Source data:
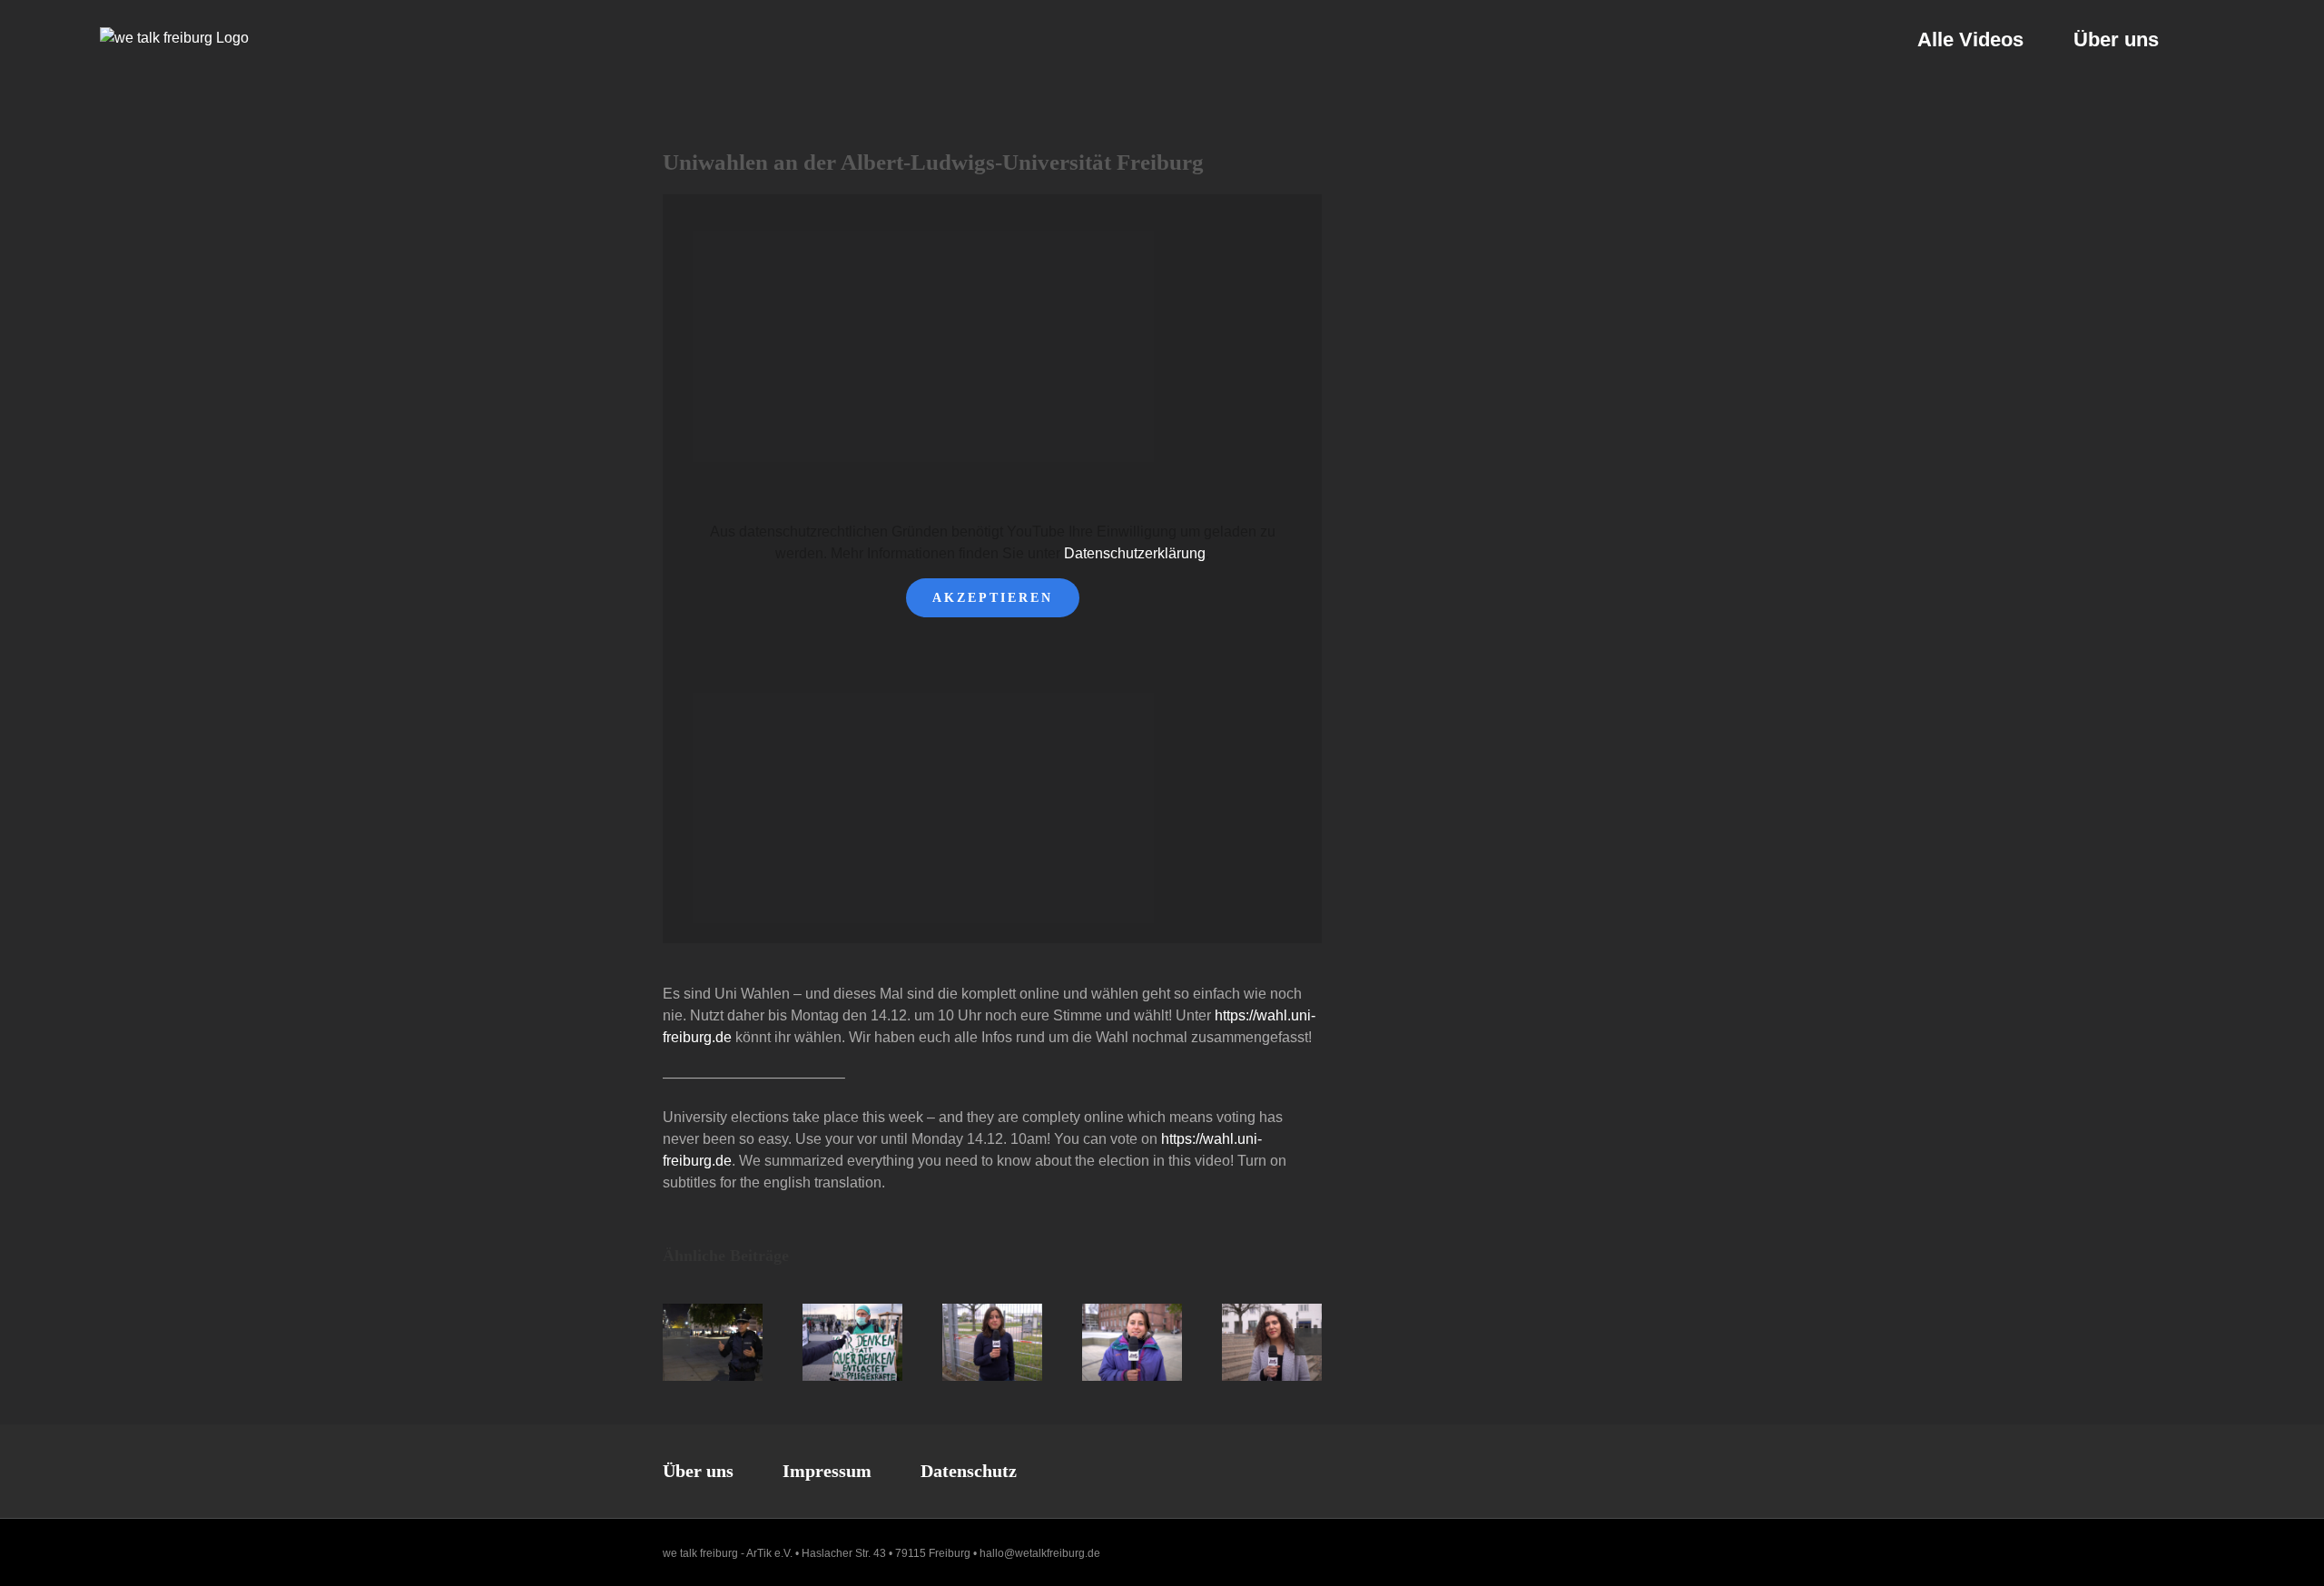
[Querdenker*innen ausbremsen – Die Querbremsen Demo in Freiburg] (852, 1342)
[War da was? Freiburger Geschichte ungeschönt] (1132, 1342)
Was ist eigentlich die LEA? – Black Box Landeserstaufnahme (976, 1342)
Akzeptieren (992, 598)
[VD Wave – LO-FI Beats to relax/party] (713, 1342)
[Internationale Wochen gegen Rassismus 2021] (1272, 1342)
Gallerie (729, 1342)
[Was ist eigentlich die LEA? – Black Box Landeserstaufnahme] (992, 1342)
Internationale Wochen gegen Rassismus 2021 (1256, 1342)
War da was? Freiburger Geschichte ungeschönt (1116, 1342)
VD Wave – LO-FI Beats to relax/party (696, 1342)
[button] (2216, 39)
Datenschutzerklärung (1135, 553)
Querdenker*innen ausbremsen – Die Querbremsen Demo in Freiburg (836, 1342)
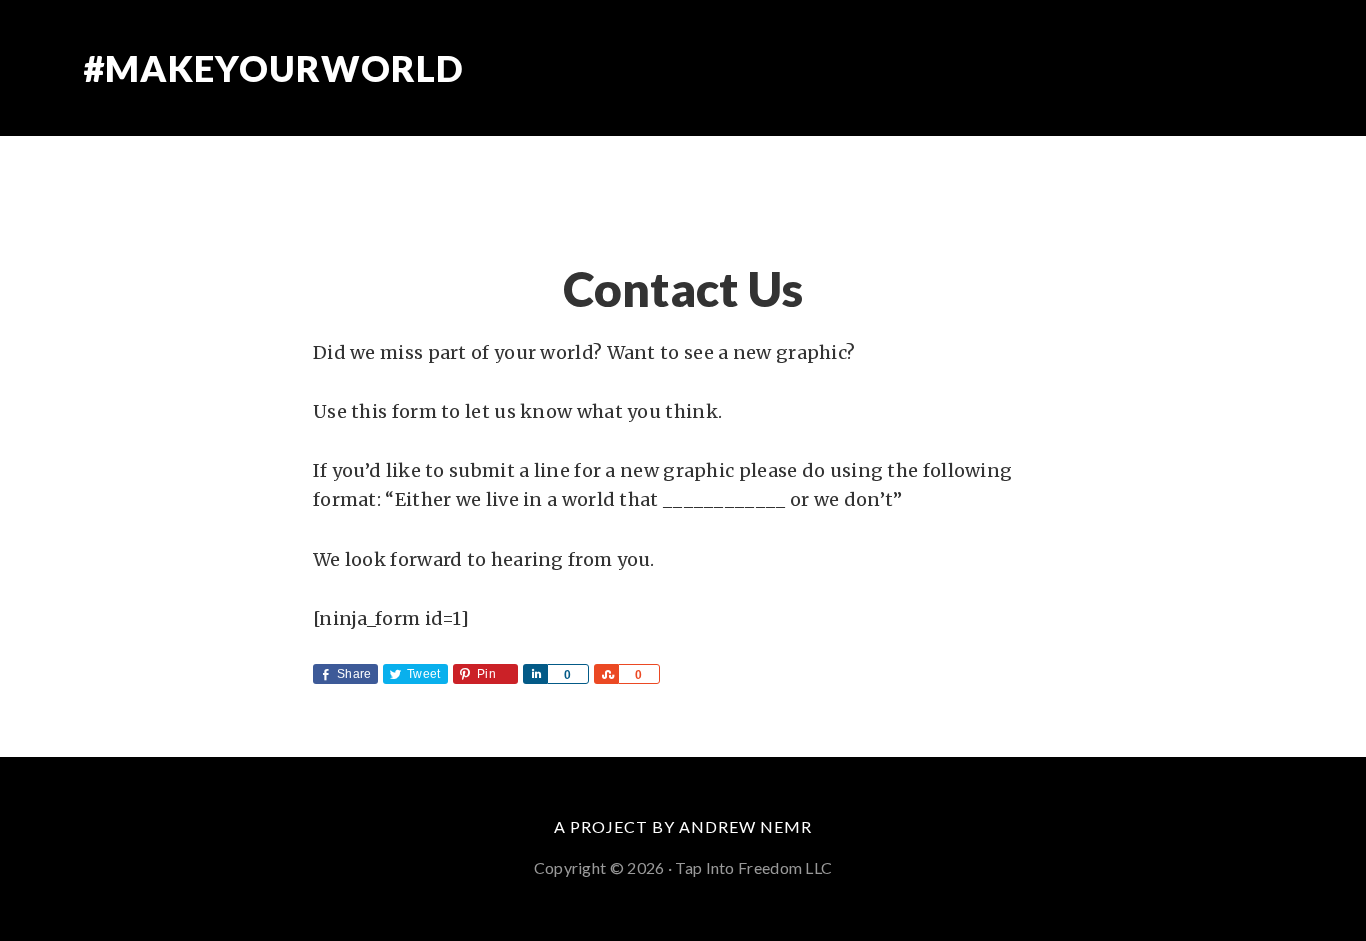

Required work: From the line containing "VD Wave – LO-FI Beats to relax/party (696, 1342)" through the final line of the records, write out each line exactly, and include no pictures.

Task answer:
VD Wave – LO-FI Beats to relax/party (696, 1342)
[button] (2216, 39)
Datenschutzerklärung (1135, 553)
Querdenker*innen ausbremsen – Die Querbremsen Demo in Freiburg (836, 1342)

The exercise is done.